● **Instruction a**: Pick out each line of the records below that contains the string "should".

● **Selected excerpt**:
Weekly Portfolio Update
Mon, Sep 27, 2010 | Frank
We closed out our September positions for an average return per trade of 18.17% over an average trade duration of fewer than 12 days, and our Model Portfolio return for the month was 4.56%. That kind of performance over a period characterized by a strong uptrend and falling implied volatility says a lot about the robustness of our market-neutral, long-vega, strategy. But long-term results are what’s more important, and our September profit brings us into the black for the quarter. (A quarterly performance review will be posted on the public blog sometime this week.)
The status of our open positions for October is as follows:
- SPY October/November Calendar Spread #1 (112 puts): At the bell on Friday, this position was trading at an unrealized gain on capital at risk of about 6.4%. Its base-position delta was about –30, with delta and vega per dollar at risk of about 5.3% and 5.2%, respectively.

● **Instruction b**: Reproduce a passage of the portfolio update above verbatim, starting with the words "The status of" and ending after the words "and 5.2%, respectively.".

● **Exercise inputs**:
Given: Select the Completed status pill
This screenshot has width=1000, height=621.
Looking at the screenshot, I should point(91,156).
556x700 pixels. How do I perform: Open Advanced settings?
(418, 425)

==

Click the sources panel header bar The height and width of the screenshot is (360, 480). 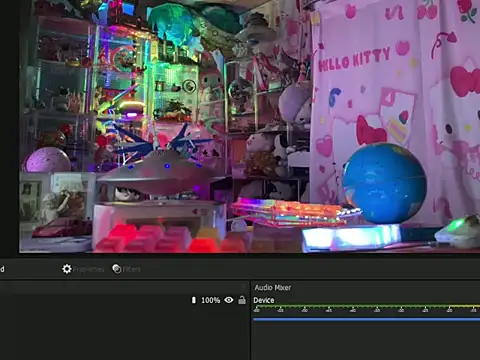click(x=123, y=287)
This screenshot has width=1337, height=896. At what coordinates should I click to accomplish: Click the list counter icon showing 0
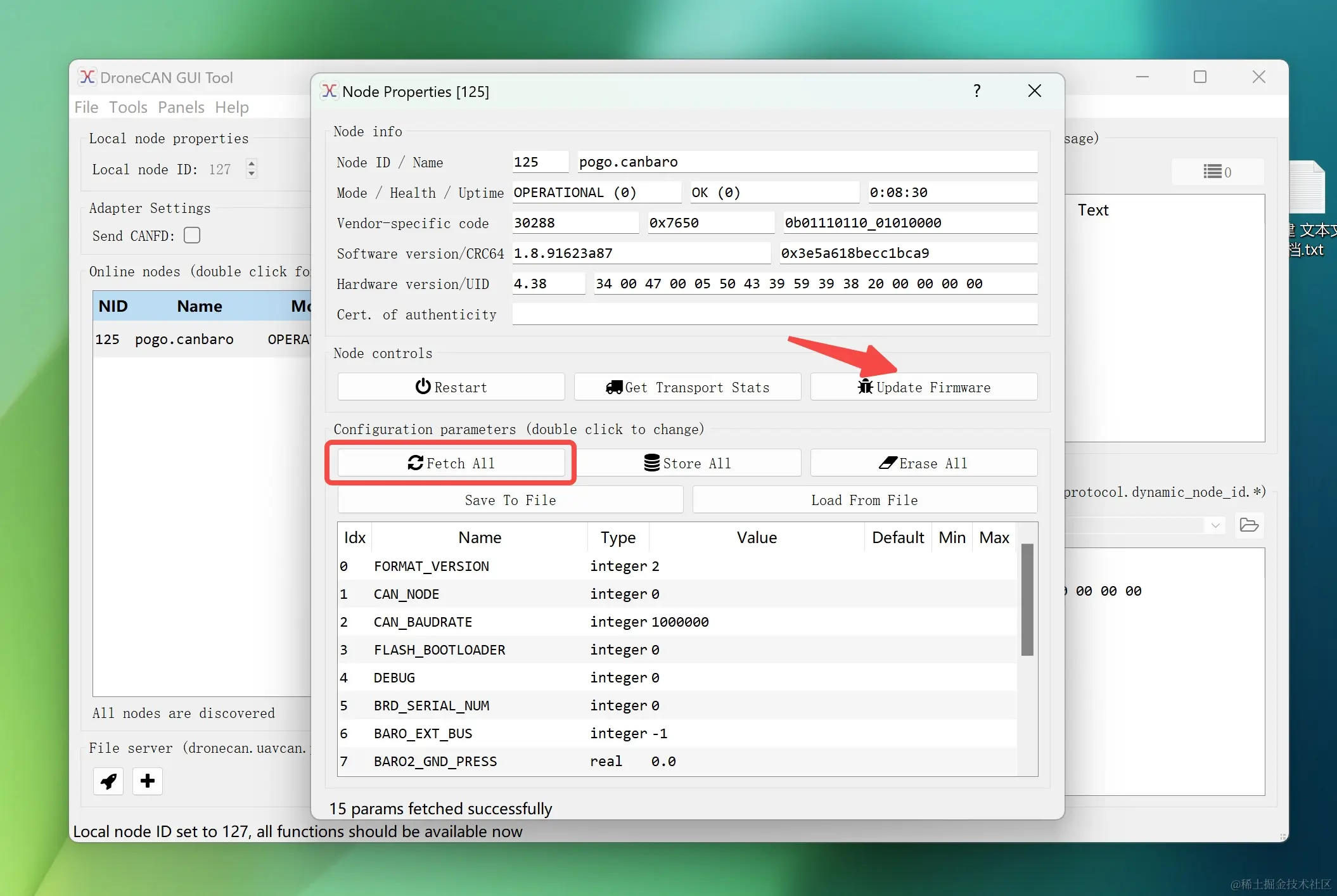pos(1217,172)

● **Problem solution a**:
Looking at the screenshot, I should point(91,156).
This screenshot has width=1337, height=896. At what coordinates should I click to accomplish: Click the list counter icon showing 0

● **Problem solution b**:
The status of our open positions for October is as follows:
- SPY October/November Calendar Spread #1 (112 puts): At the bell on Friday, this position was trading at an unrealized gain on capital at risk of about 6.4%. Its base-position delta was about –30, with delta and vega per dollar at risk of about 5.3% and 5.2%, respectively.